Item: Kofi Annan appears to have been intimidated into not taking
a trip to Harare, after Thabo Mbeki raised expectations he would
achieve a breakthrough.
Mbeki last week passed the buck to Annan and Robert Mugabe: ‘It’s
best left to them, to the UN and the Zimbabwean government and hopefully
that will produce its outcome so that we remove this particular
matter from the international agenda.’ Mugabe simply refused to
give Annan an audience.
Item: Last Friday, the head of the European Commission’s Harare
mission and the Austrian ambassador to Zimbabwe wrote a letter to
the Herald newspaper firmly stating, ‘There are no economic EU sanctions
against Zimbabwe. There have never been economic EU sanctions against
Zimbabwe.’
The bureaucrats were right, and they pointed out that for the latest
year data are available, 2004, ‘Zimbabwe had a trade surplus of
E261 million [R2.23 billion] with EU states.’

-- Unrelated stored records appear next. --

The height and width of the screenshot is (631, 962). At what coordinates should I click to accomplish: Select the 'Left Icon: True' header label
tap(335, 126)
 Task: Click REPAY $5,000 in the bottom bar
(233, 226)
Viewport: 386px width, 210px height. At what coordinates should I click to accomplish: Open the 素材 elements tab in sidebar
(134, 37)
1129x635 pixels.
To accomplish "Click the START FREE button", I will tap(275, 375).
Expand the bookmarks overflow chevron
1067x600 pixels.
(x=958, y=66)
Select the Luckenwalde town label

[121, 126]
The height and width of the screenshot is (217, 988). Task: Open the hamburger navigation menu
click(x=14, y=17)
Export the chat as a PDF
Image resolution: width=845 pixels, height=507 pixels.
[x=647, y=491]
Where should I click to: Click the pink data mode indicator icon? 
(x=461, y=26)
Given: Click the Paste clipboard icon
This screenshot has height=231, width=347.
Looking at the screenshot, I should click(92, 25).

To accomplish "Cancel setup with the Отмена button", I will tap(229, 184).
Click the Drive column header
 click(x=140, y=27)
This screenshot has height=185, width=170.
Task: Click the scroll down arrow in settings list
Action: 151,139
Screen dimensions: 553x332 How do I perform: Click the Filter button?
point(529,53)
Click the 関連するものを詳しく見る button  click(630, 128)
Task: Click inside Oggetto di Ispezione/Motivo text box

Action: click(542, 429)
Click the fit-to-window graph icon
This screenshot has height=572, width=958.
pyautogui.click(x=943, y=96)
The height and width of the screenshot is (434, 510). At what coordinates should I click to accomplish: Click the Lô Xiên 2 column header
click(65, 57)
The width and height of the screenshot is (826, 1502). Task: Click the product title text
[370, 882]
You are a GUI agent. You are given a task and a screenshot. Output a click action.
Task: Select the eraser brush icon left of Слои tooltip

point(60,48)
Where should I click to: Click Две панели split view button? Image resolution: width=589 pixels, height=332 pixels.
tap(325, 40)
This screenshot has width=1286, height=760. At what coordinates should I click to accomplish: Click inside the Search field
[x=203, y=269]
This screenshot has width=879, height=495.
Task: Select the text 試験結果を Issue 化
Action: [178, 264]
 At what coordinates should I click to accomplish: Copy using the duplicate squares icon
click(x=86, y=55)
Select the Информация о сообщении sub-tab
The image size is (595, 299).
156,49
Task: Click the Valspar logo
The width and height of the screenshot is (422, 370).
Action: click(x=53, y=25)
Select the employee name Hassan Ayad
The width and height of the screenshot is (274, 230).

Item: A few days earlier, South African Foreign Minister Nkosazana
Dlamini-Zuma told parliament that Pretoria would not wield targeted
'smart' sanctions against Zimbabwe's rulers: ‘It may not be a very
useful tool to use right now because it doesn’t seem to be yielding
results, even in the hands of the most powerful block in the world.’
Of course not, but for a simple reason: Pretoria is a smart-sanctions
‘buster’ by permitting the Zimbabwe elite’s shopping visits, real
estate speculation and illicit financial holdings. If Pretoria joined
in imposing smart sanctions, the results would be immediate and
formidable.
Item: big business is again hopping into bed with Mugabe, according
to Dianna Games of the SA Institute of International Affairs writing
last week in Business Day: ‘Many South African companies believe
that Zimbabwe is still a better and easier place in which to do
business than many other African countries because of its strong
business culture, diversified industrial base and relatively good
infrastructure. And many companies are still making good, albeit
often declining, profits.’
Pointing out that more than two dozen large SA corporations employ
about 20 000 Zimbabweans in mining, retail, franchising, commercial
agriculture and banking, Games concluded, ‘There may be no better
time for investors to take a long, hard look at the opportunities
that Zimbabwe presents right now.’
That was also a point made last year by Tony Hawkins, professor
of business studies at University of Zimbabwe and well known to
Financial Times readers: ‘South Africa has gained market share in
exports, tourism and services. SA’s share of investment in Zimbabwe
has also risen as there has been an element of bargain-basement
buying by some mining and industrial groups.’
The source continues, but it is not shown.